This may come as news to millions of people on the street who continue to think the season ends on New Year’s Day. The BCS remains not only a source of confusion, but of controversy, especially for hard-core fans and media members who cry out for a true championship playoff rather than an arranged postseason based on subjective rankings, computer-generated polls, and a complex formula.
The views of this disgruntled camp are perhaps best summarized by three sportswriters who’ve devoted a whole book to their arguments: Death to the BCS: The Definitive Case Against the Bowl Championship Series. Their thesis is that the BCS format, which tries to maintain traditional bowl games while grafting a championship game on to the process, has been a disaster since initiated in the 1990s, and should be replaced by a 16-team national playoff.
The authors – Dan Wetzel, Josh Peter, and Jeff Passan, who write for the Yahoo! Sports website – point out that Barack Obama and John McCain agreed on little during the 2008 presidential race other than their dislike of the BCS. The US Justice Department has even announced it might open an investigation into the legality of the BCS, which the authors contend is not a formal organization so much as a faceless cartel knitted together by a series of contracts.
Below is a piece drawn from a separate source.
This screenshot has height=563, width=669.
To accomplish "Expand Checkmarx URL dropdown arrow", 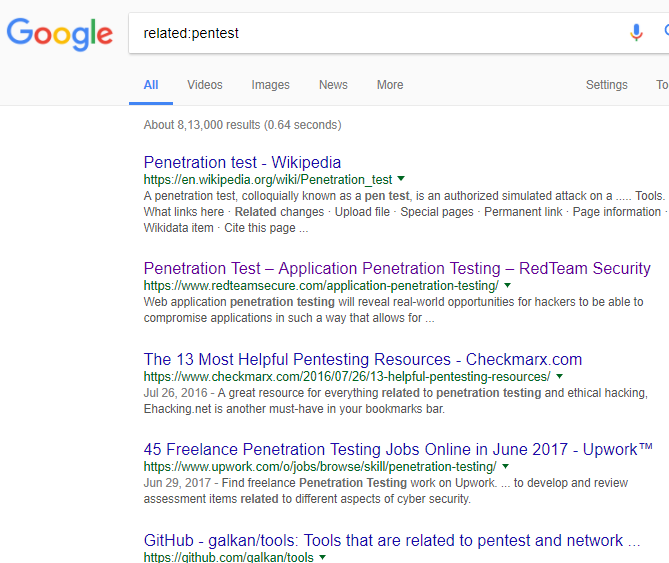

The BCS website, in fact, states that the BCS is not an entity but an event managed by the 11 athletic conferences and the University of Notre Dame. The confusion only begins there.
What really sticks in the craw of the authors is that the National Collegiate Athletic Association, the governing body of college sports, holds 88 championships in different sports and for different divisions. The one exception is major-college football. There are many reasons for this, but basically what it boils down to is that the bowls have benefited the sport for many years and few in power want to see them go away or be marginalized into insignificance.
The BCS was created, in a sense, to work around the NCAA’s resistence to a playoff by orchestrating a postseason lineup to produce an undisputed champion. The problem is, as happened this season, some worthy team gets left out of the championship game. This time it was Texas Christian University, which completed a 13-0 campaign at the Rose Bowl against Wisconsin. But could the Horned Frogs beat either Auburn or Oregon? Maybe, but without a true playoff we’ll never know.
“Death to the BCS” proposes a four-week, 16-team playoff that would roughly coincide with the existing bowl season. (By the way, Mark Cuban, the owner of basketball’s Dallas Mavericks, has offered to spend $500 million to arrange such a playoff).
The champions of all 11 major conferences would be automatic qualifiers; the remaining five berths would be awarded to at-large selections. Up until the championship game, games would be played in the stadiums of participating teams, ensuring large crowds. The championship game would annually be played at the Rose Bowl, much as the College Baseball World Series is always in Omaha, Neb., but the finals showdown would be separate from the New Year’s Day Rose Bowl game. The authors contend that this would not only be the fair way to determine a champion, but would generate ongoing suspense and far greater revenue than the BCS currently does.
There may be a few weaknesses in their master plan (including the presumption that existing bowl games would mostly survive), but overall it seems a pretty compelling alternative to what exists.
Ross Atkin is an editor at the Monitor.